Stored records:
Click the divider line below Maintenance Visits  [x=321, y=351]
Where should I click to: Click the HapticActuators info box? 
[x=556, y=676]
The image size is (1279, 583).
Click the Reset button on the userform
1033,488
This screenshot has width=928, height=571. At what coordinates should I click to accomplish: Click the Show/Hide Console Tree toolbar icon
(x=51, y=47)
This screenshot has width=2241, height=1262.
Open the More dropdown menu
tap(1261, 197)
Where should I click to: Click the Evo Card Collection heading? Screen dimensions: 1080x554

# Activity:
Without leaving anything out, repeat every entry shown above.

# Problem solution:
Click the divider line below Maintenance Visits  [x=321, y=351]
Where should I click to: Click the HapticActuators info box? 
[x=556, y=676]
The image size is (1279, 583).
Click the Reset button on the userform
1033,488
This screenshot has width=928, height=571. At what coordinates should I click to accomplish: Click the Show/Hide Console Tree toolbar icon
(x=51, y=47)
This screenshot has width=2241, height=1262.
Open the More dropdown menu
tap(1261, 197)
Where should I click to: Click the Evo Card Collection heading? Screen dimensions: 1080x554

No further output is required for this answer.